Гибель богов - Перумов Ник 6 стр.


– Мучается, видать!

– Ансельм, помогите ей, – распорядился негоциант, в сущности, вовсе не злой и не черствый человек. Один из его спутников, в плаще и шапочке врача, поспешно поклонился и скрылся в хижине.

Стены Замка сотрясал невиданный шторм. Незримые валы сошедших с ума Сил перекатывались через него, грозя вот‑вот слизнуть совсем, выдернуть гвоздь, крепящий всю совокупность наших пластов Реальности. Весь Совет во главе с Мерлином вскочил на ноги, образовав широкое кольцо. Если они сейчас не утихомирят вызванное мной миро трясение. Замок Всех Древних распадется в пыль. Предотвратить это трудно, но не невозможно.

А я, не давая себе и мига передышки, осторожно тянул Зерно Судьбы вверх из его нежного хрустального вместилища. Бушующая в Реальности и Меж реальности буря сейчас мало занимала меня.
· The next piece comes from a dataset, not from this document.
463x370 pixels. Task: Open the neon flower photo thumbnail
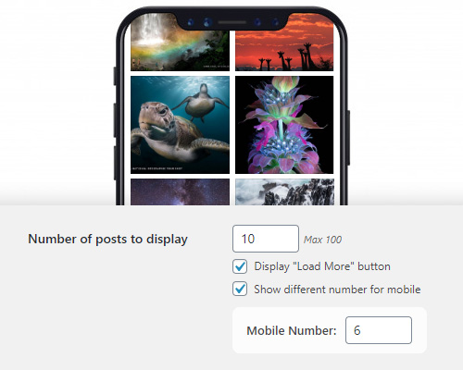(284, 125)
Огонек Зерна пульсировал между моими ладонями; осторожно, стараясь не качнуть и не дернуть, затаив дыхание, я тянул Зерно к себе. Мерлин что‑то громко выкрикнул, стоя над пылающим Замковым Очагом; и даже будучи всецело поглощен добыванием Зерна, я не мог не поразиться той исполинской мощи, которую он вложил в это заклинание. Приведенные им в действие силы способны были справиться со средних размеров Темной Армией.

И одновременно со словами Мерлинова могущественного Заклятья я, наконец, достал свою бесценную добычу. Зерно Судьбы лежало у меня на ладони.
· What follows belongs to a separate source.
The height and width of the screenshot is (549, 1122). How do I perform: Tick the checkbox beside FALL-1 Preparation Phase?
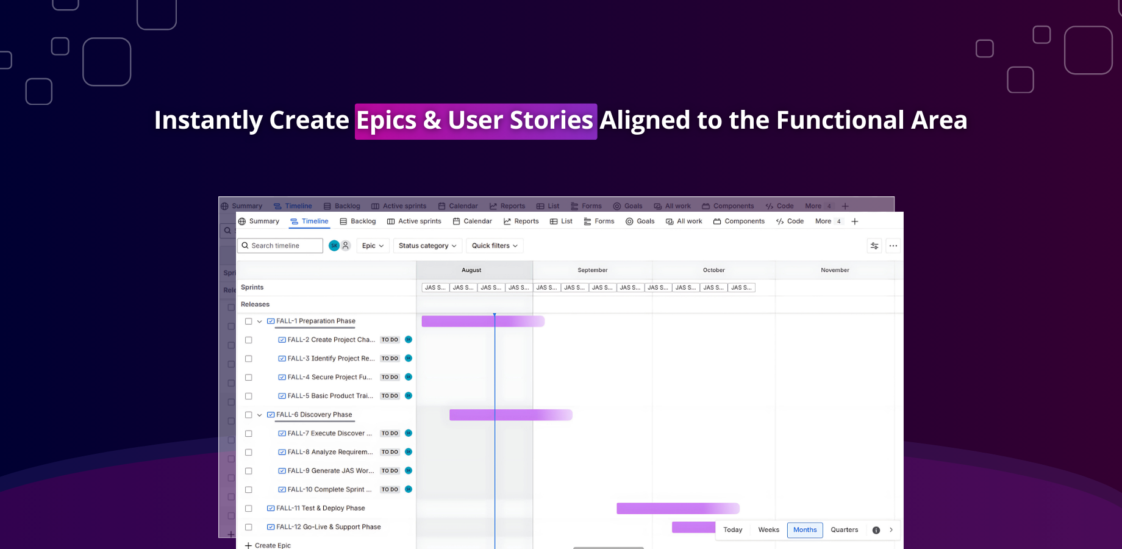(248, 321)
А доктор Ансельм держал на руках сморщенный красный комок, тотчас же разразившийся злым криком.

После Заклятия Мерлина буря стала утихать, дрожь пола и стен мало‑помалу ослабла. Я ощутил согласованные, мощные удары соединенных сил Магов Совета; сдвинутые, перемешанные мной Пласты Мироздания постепенно возвращались на прежние места. Зерно Судьбы я спрятал в ладанку на груди и тотчас ощутил идущее от нее тепло. Больше дел в Замке у меня не оставалось, как я думал тогда сгоряча; я даже не зашел в свои здешние покои, раскланиваться с кем‑либо также не имело смысла, Ни на кого не глядя, я пошел прочь. И до самого парапета я чувствовал спиной холодный взгляд Великого Мерлина.
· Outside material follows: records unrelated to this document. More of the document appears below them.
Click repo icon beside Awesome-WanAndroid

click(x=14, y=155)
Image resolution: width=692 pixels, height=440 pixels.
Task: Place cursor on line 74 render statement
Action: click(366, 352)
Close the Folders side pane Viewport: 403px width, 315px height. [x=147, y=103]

Оставив немного денег и еды пришедшей в себя после тяжких родов женщине, добросердечный купец дал команду двигаться дальше. Доктор Ансельм, оседлав свою смирную лошадку, казался чем‑то чрезвычайно взволнованным, едва ли не испуганным.

– Вы как будто не в себе, добрый мой Ансельм, – заметил купец, внезапно позабывший о своем желании где‑либо передохнуть. – Что вас так удивило?

– Удивило, патрон? – оглянувшись и нагибаясь к уху купца, горячо зашептал доктор. – Скажите лучше – ужаснуло! Я принял немало родов – но я никогда не видел младенцев с глазами проживших долгую жизнь старцев!

– Ну, уж прямо? – усомнился купец, отличавшийся большим здравомыслием.

– Я совершенно уверен, патрон, – закивал головой Ансельм. – Это были глаза недоброго старика, долго живущего и много повидавшего. А потом – мне показалось, что я схожу с ума, – эти жуткие глаза внезапно уменьшились, изменились, обессмыслились, став как у обычного новорожденного. Брр! Светлый Ямерт, убереги нас от лживых видений Мрака! Ансельм сделал оберегающий жест. Купец повторил его, но без особой набожности. Заметно было, что рассказ молодого доктора не произвел на него особо сильного впечатления, Караван постепенно скрылся за поворотом,

Я проводил их взглядом, плотнее завертываясь в серый нищенский плащ, Что ж, место неплохое, чистое, рядом источник. Селение в полу миле, неподалеку лес, река. Теперь посмотрим, где можно будет устроиться. Пожалуй, вот здесь, за пригорком, чтобы не так тянуло от воды... Я развязал котомку и достал остро отточенный плотницкий топор. Через час у меня получился вполне сносный шатер‑балаган, на первое время, пока не обзаведусь жилищем попристойнее. И вообще, с мыслью о дворцах, перинах и подушках придется на время расстаться.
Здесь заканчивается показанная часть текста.